Red Hat's adoption of ext3 is a first, tentative step toward
a journaling filesystem. When the company's plans became known
with its release of the second beta of its upcoming release,
Michael K. Johnson, chief of the company's kernel hackers, was
quick to provide a rationale.
"Why do you want to migrate from ext2 to ext3? Four main
reasons: availability, data integrity, speed, and easy
transition," he wrote. Availability, he pointed out,
involves quick recovery from a system interruption rather than
enduring e2fsck taking the long way around. The journaling
provided by ext3 makes avoiding data corruption
likelier. "Despite writing some data more than once, ext3 is
often faster (higher throughput) than ext2 because ext3's
journaling optimizes hard drive head motion," he wrote.
Perhaps the determining factor, though, was Johnson's fourth
reason.
"It is easy to change from ext2 to ext3 and gain the
benefits of a robust journaling filesystem, without
reformatting," he said. "That's right, no need to do a
long, tedious, and error-prone backup, reformat, restore
operation in order to experience the advantages of
ext3."
Johnson said that Red Hat's choice was not meant to disparage any
of the other new filesystems, but instead was the most sensible
one for the biggest commercial distribution right now. Indeed,
the developers of the various journaling filesystems, too, have
gone to considerable lengths to avoid a holy war of the kind that
erupts frequently among backers of different projects that
perform similar functions.
"I personally think filesystems should be rewritten from
scratch every 5 years, but there are lots of people who think
quite differently on this," said Hans Reiser, for whom the
Reiser filesystem is named, in an email interview yesterday.
"Reiser4 is going to have a completely new core engine, and
quite a lot of people think that we should just make lots of
tweaks to what we have instead. It is extremely expensive,
risky, and just plain hard work, for us to do that core engine
rewrite, and yet I think it just has to be done. I could give
you lots of logical reasons why we are doing it, but those aren't
the real reasons why we rewrite when other filesystems don't.
People just have different styles, and fortunately both styles
work in their way, each with different effects and
benefits."
While pointing to benchmarks that demonstrate a substantial speed
increase when using the Reiser filesystem as opposed to ext3,
Reiser said there's sense in Red Hat's more circumspect
approach.
"ext3 is in its way an excellent filesystem written by
very talented programmers, and the upgrade path is surely easy for
users and distro alike," he said. "The upgrade path
issue really makes it a conservative rather than crazy decision
for RedHat; I can easily understand their decision."
Even as there are many distributions, allowing users to
select one that best suits their needs, the multiplicity of
journaling filesystems is, Reiser said, a sign of health,
offering users to select one to match their knowledge and comfort
level. His development effort is to push the technology to the
maximum.

#### [Direction 1]
In the text on Red Hat's adoption of ext3, what four reasons does Michael K. Johnson give for migrating from ext2 to ext3?

#### [Record excerpts]
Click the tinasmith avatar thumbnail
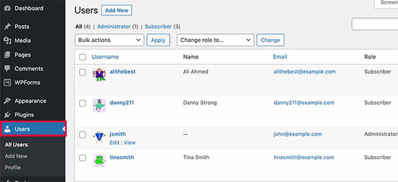This screenshot has height=182, width=398. 99,160
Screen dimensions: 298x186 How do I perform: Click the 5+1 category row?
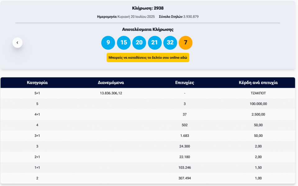(37, 93)
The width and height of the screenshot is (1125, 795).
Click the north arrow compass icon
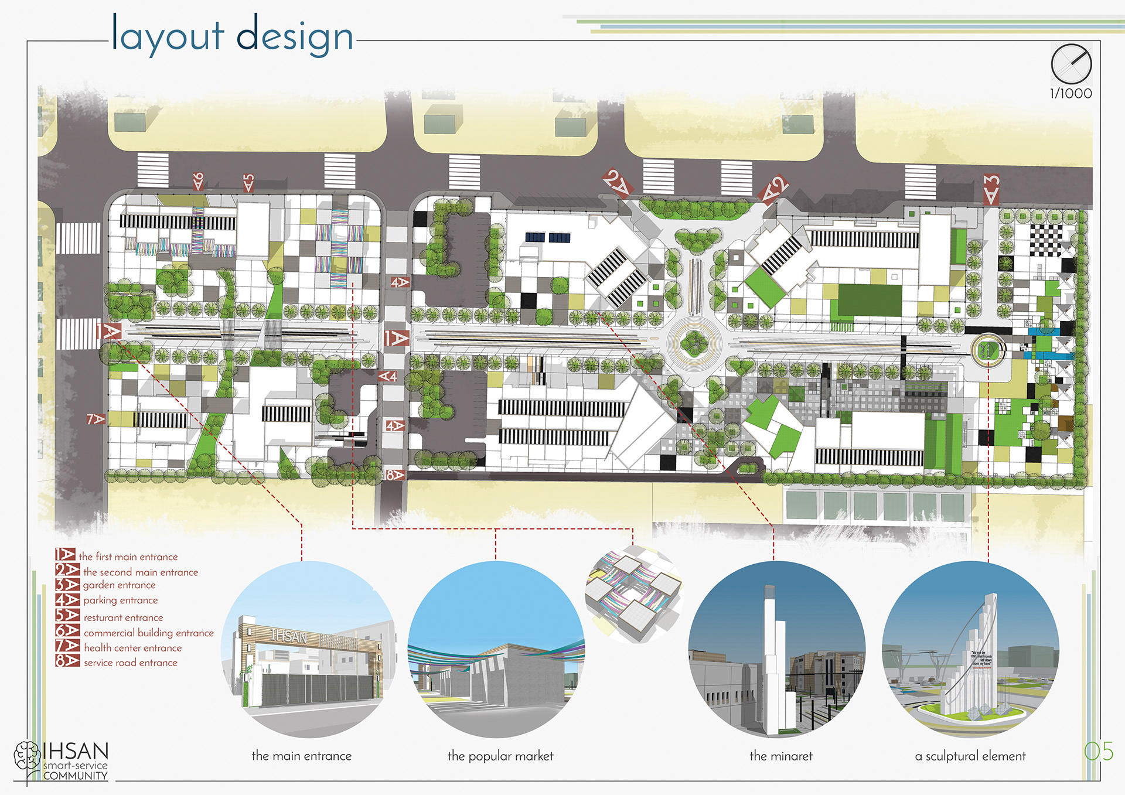[1071, 64]
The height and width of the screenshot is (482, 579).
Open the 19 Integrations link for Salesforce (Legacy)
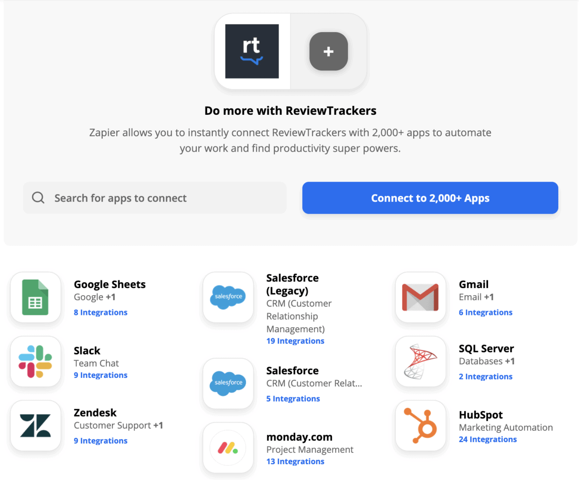click(x=295, y=341)
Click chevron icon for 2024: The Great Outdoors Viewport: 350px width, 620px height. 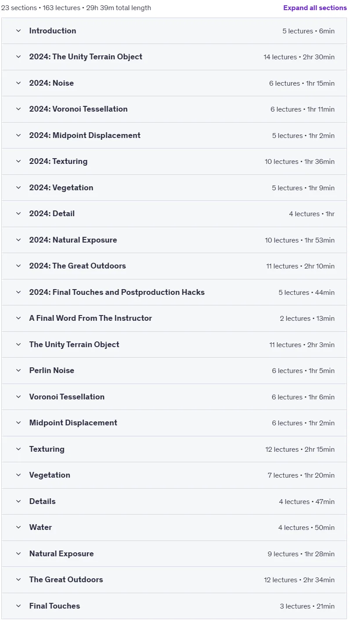tap(18, 266)
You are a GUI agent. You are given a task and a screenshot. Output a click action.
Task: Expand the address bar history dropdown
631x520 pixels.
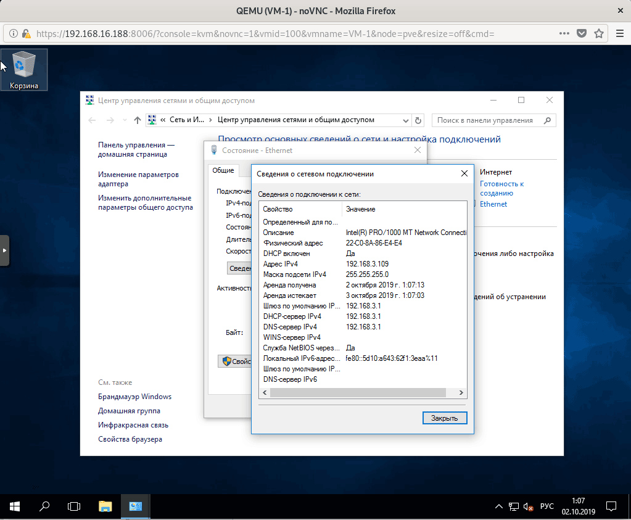tap(405, 120)

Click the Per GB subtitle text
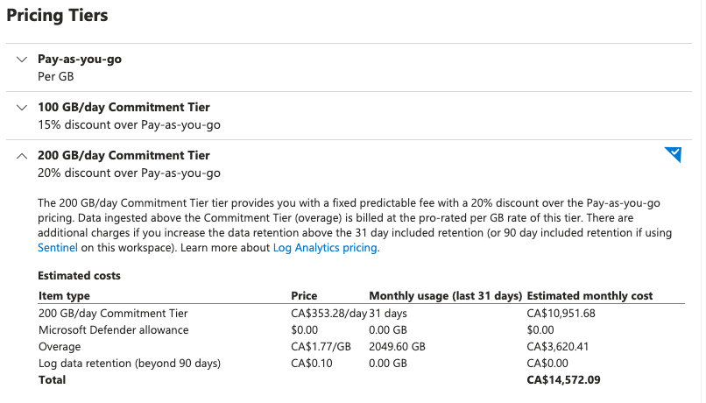click(56, 76)
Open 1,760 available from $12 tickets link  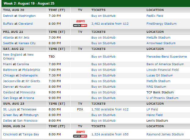pyautogui.click(x=110, y=109)
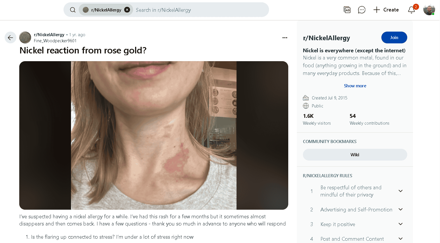Viewport: 440px width, 243px height.
Task: Remove the r/NickelAllergy search filter chip
Action: [127, 9]
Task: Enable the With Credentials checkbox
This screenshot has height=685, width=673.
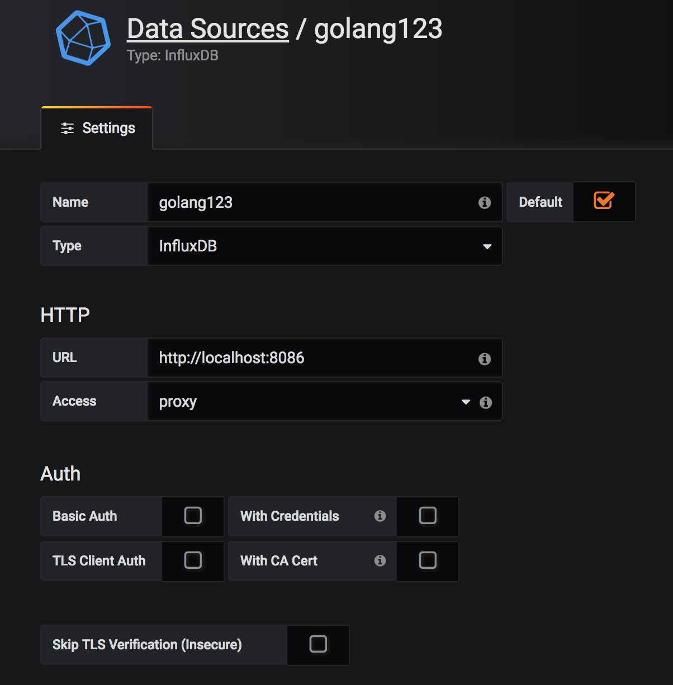Action: pyautogui.click(x=428, y=515)
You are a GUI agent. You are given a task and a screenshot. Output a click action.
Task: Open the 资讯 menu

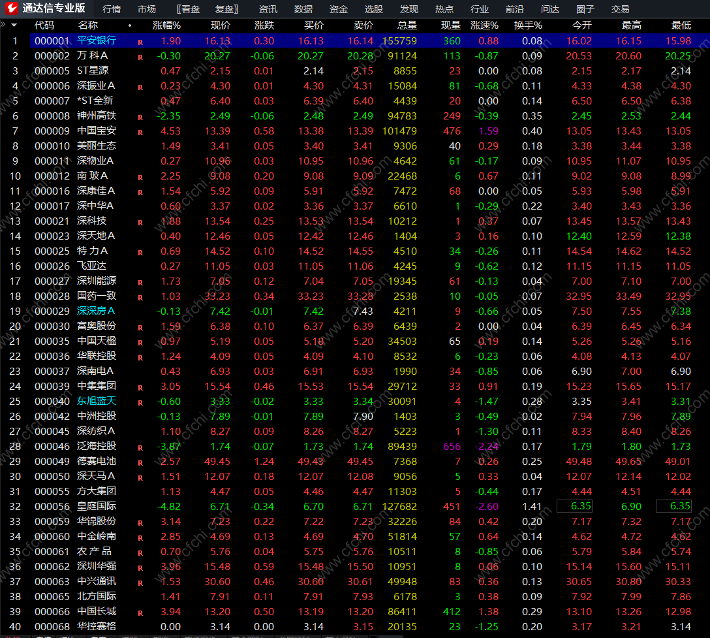tap(268, 9)
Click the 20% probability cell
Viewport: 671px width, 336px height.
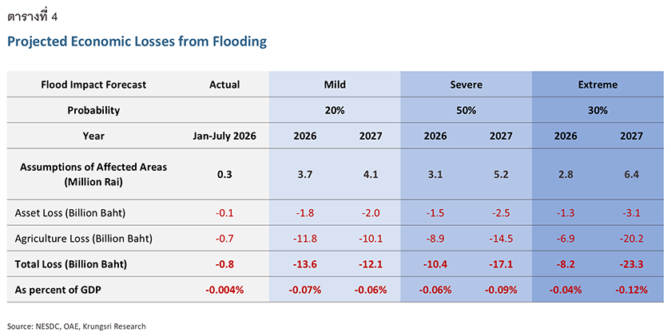coord(335,110)
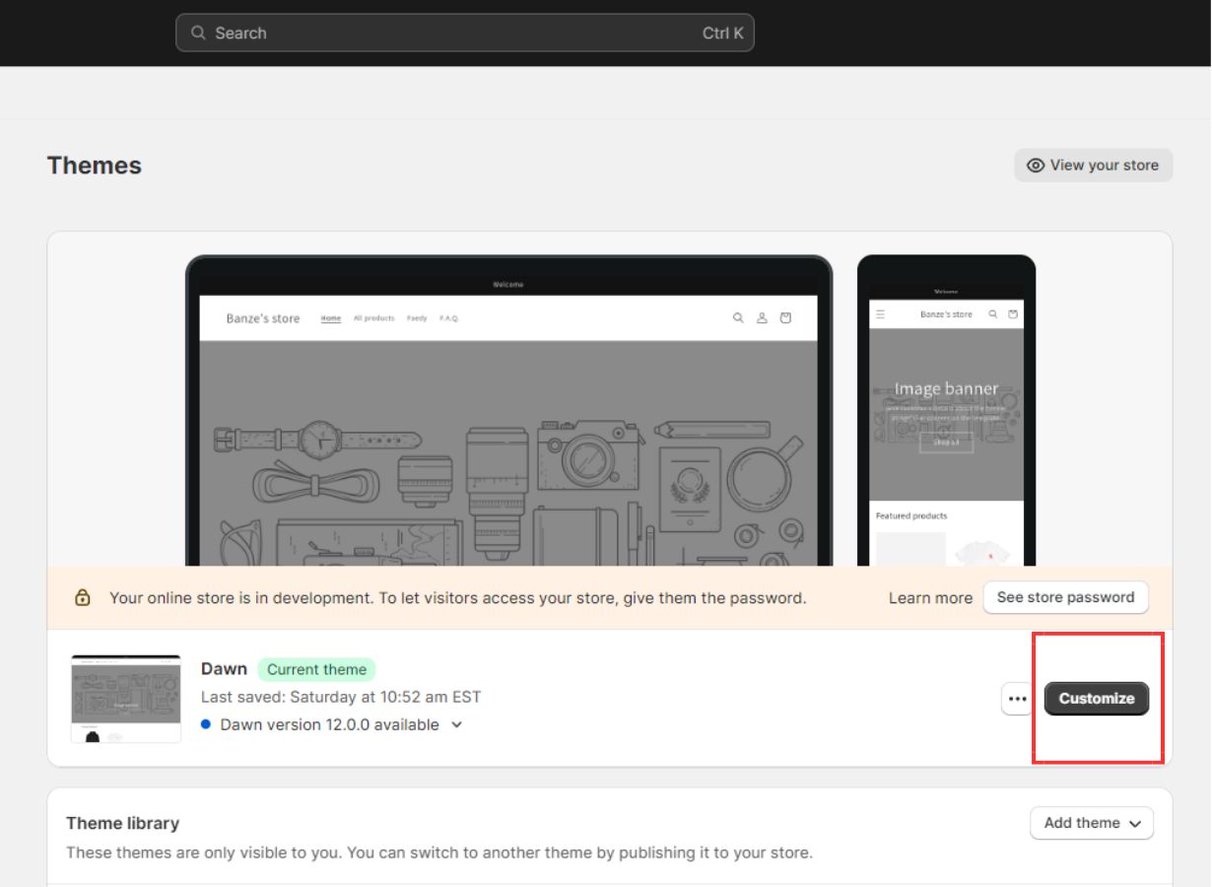Open the Add theme dropdown
The image size is (1212, 887).
1092,823
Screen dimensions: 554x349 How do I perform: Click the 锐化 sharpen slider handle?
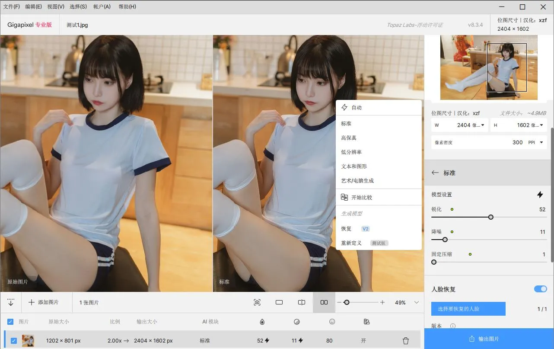click(x=490, y=217)
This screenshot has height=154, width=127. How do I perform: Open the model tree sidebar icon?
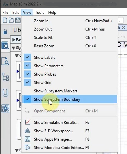pyautogui.click(x=5, y=77)
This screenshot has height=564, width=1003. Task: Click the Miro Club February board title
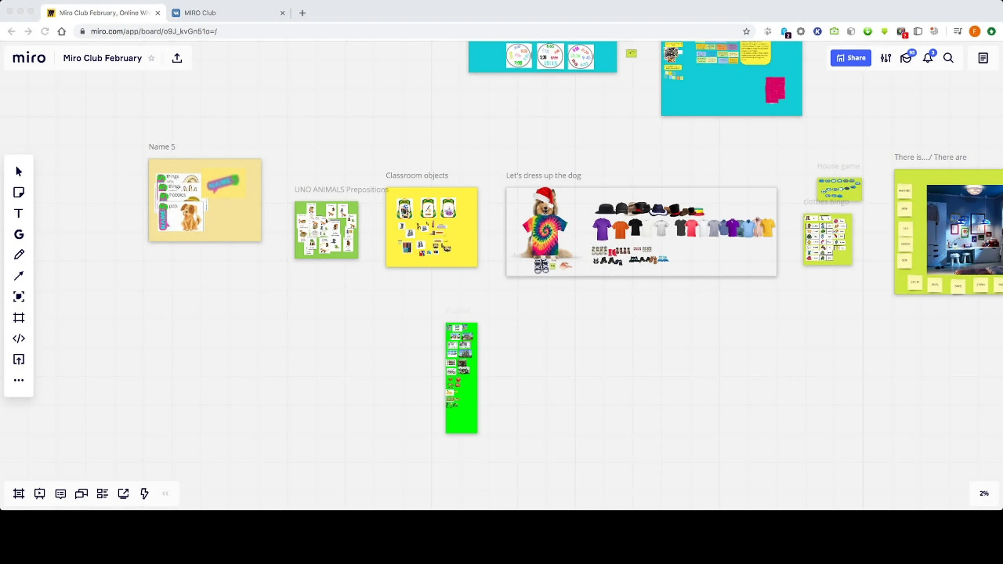point(102,58)
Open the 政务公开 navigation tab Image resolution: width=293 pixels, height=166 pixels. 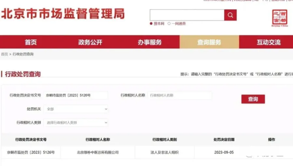tap(90, 42)
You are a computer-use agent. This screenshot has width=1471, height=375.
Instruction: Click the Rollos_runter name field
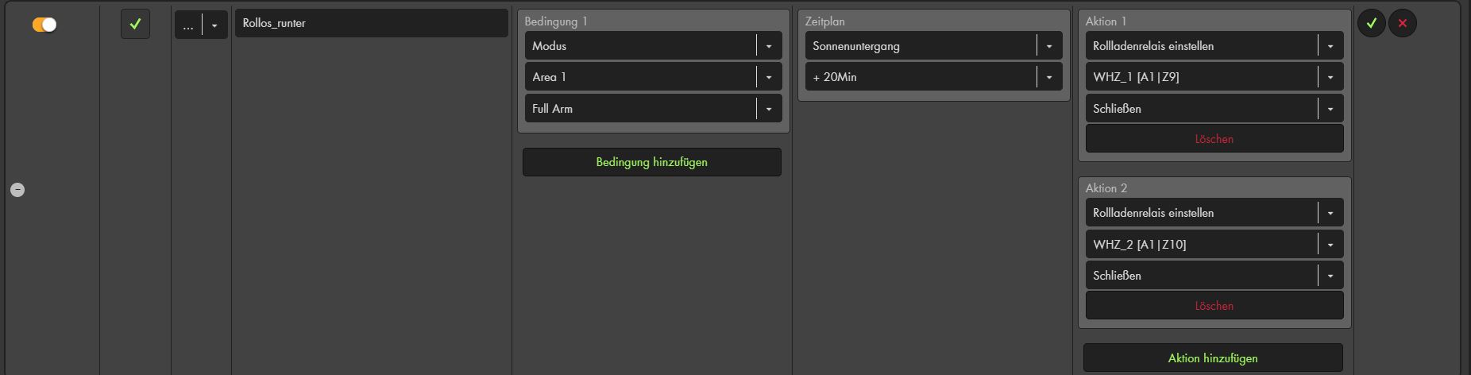[371, 23]
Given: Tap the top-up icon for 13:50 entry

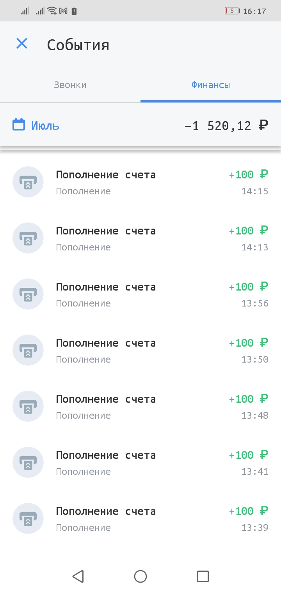Looking at the screenshot, I should pos(28,350).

#### [Direction 2]
Extract every line of the records that contains the string "dimensions".

#### [Expected answer 1]
Availability, data integrity, speed, and easy transition.

#### [Expected answer 2]
Screen dimensions: 298x186 How do I perform: Click the 5+1 category row?
Screen dimensions: 554x349 How do I perform: Click the 锐化 sharpen slider handle?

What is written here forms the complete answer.